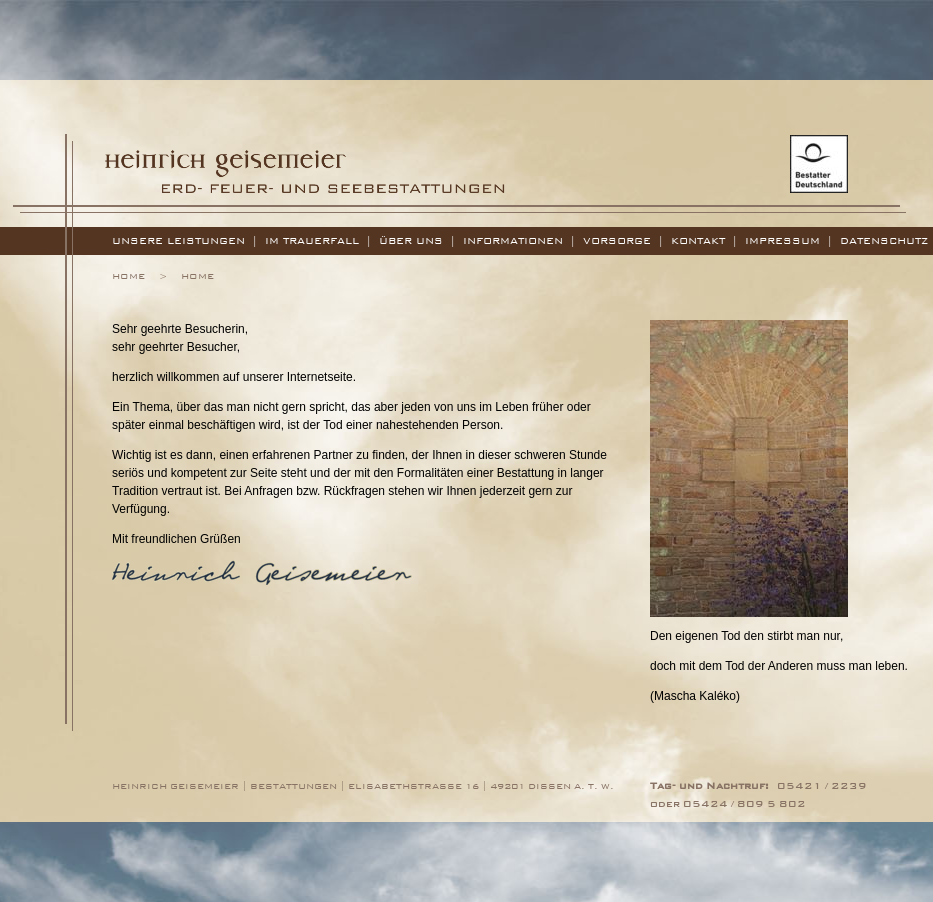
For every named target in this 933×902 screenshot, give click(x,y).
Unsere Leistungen (178, 241)
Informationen (513, 241)
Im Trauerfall (312, 241)
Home (128, 276)
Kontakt (698, 241)
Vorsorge (617, 241)
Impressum (782, 241)
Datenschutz (884, 241)
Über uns (411, 241)
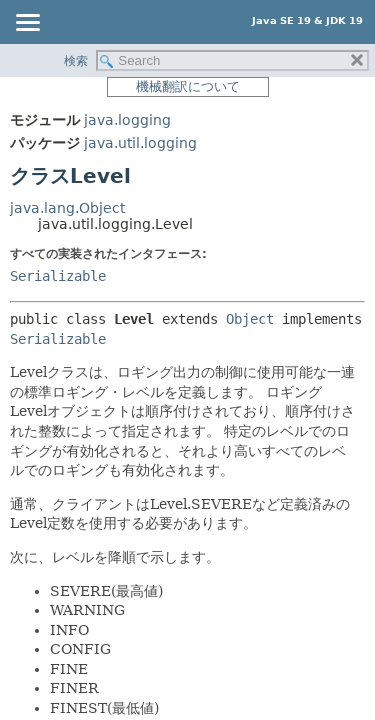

········

▶ **DIRECTIONS**: Shift the click coordinates in every row from the one containing "Informationen (513, 241)" down through the last row, both included, by adding 91 to each number. Give those rows again in full, and leave the pictures out of the answer.

▶ **TASK RESULT**:
Informationen (604, 332)
Im Trauerfall (403, 332)
Home (219, 367)
Kontakt (789, 332)
Vorsorge (708, 332)
Impressum (873, 332)
Datenschutz (975, 332)
Über uns (502, 332)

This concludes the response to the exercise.